Back in the chair, Erica glanced up at the notes Antill had written to himself and pegged on the length of string, a kind of involuntary and unconscious memoir, yes, and priest of nature. Next to it was a quote she didn’t recognise, To Be There and To Wonder. Perhaps it was Antill’s own.
She spread out the pages, and settled down to read his words.
Erica saw in ‘To Be There and To Wonder’ a personal statement. It was experience turned into a proposition, certainly worth consideration, to recognise further, but not now.
She returned to the page.
‘I realised in Germany with R, or even before in my London years, when I avoided all thinking – and following the visit to Amsterdam, where I deliberately placed myself in a philosophical city, I realised after the visit of R, and the unwanted experience of tragedy, it was necessary to –’
Here Erica frowned. Where was the philosophy? Skipping ahead, all she found was the continuing story of his life – evidently Antill believed it to be more important than philosophy – unless he was following Descartes’ m
omentous example, snowbound in Germany. Or else the hardcore philosophy Erica had been hired to appraise was in the blue-ink pages on the horsehair sofa, the shelves, and even scattered on the floor.
Sophie came into the shed, holding a mug of coffee.
‘I need to talk to you.’
If Erica had turned she would have noticed her friend without make-up, and irregular red patches on her cheeks.
‘Look at this.’ Erica waved an arm which took in the pages on the table, and the rest fluttering on the shelves and floor. ‘It’s going to take many moons before I make the slightest headway.’
‘How long has it gone on for?’
‘What do you mean?’
Sophie put her mug on the table which allowed her to pace backwards and forwards.

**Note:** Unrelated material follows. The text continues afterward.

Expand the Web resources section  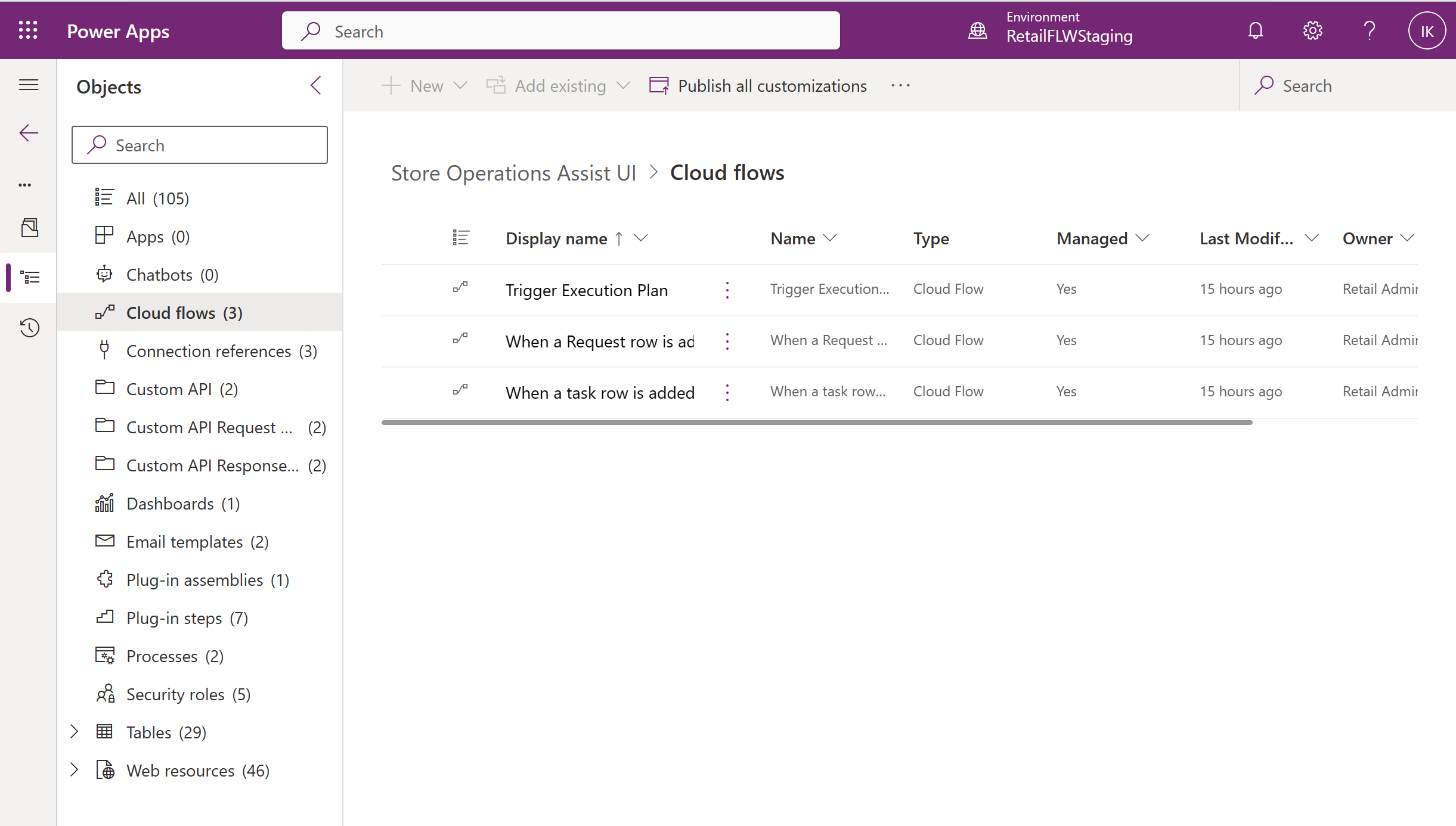click(x=75, y=770)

‘Do you think I’m blind? Think I’m completely stupid? I saw the way you talked on the telephone. He wanted to talk to you, not me. Just tell me. I’d really like to know. Tell me.’
Erica turned.
‘Of the available men in Sydney, you have to sleep with him. He is my father, in case you’ve forgotten. How long for? Who seduced who?’
‘Since before Christmas,’ Erica murmured.

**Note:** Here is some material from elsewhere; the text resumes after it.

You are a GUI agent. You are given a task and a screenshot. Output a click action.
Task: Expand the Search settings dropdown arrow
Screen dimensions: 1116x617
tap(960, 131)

‘Thank you very much. That’s all I need.’
Sophie had her face turned from Erica, then she looked up at the ceiling.
‘I don’t know why I am talking to you. Do you have any idea what this is going to do to me?’

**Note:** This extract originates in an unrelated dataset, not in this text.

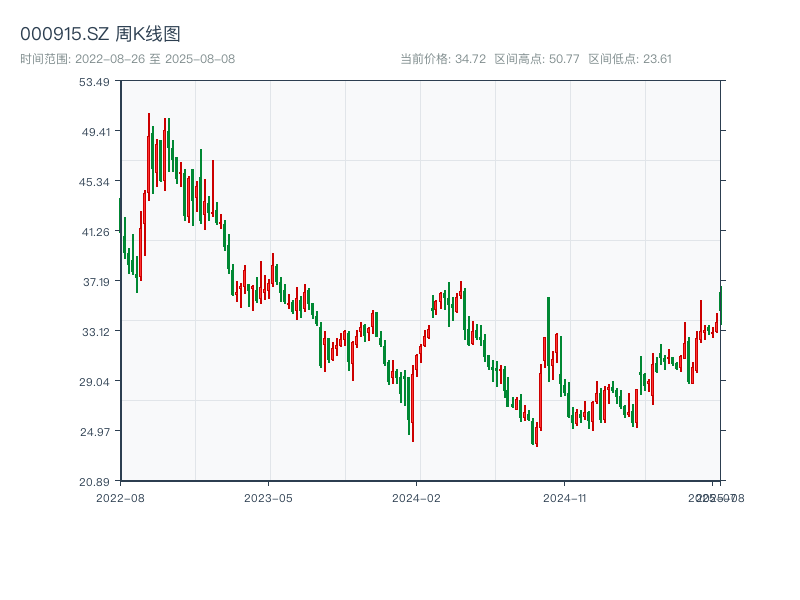Viewport: 800px width, 600px height.
Task: Click the 000915.SZ 周K线图 chart title
Action: click(100, 34)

As Erica went to touch her arm, Sophie reared back, knocking the coffee over. In a fast wave it engulfed the handwritten pages arranged for Erica’s scrutiny.
Erica stood up. ‘Look what you’ve done!’
‘What you’ve done,’ Sophie turned away.
Erica could only stare at the spreading mess.
‘A handkerchief, or something, quick.’
There was nothing handy. Removing her blouse, Sophie threw it on the pages, already saturated pale brown.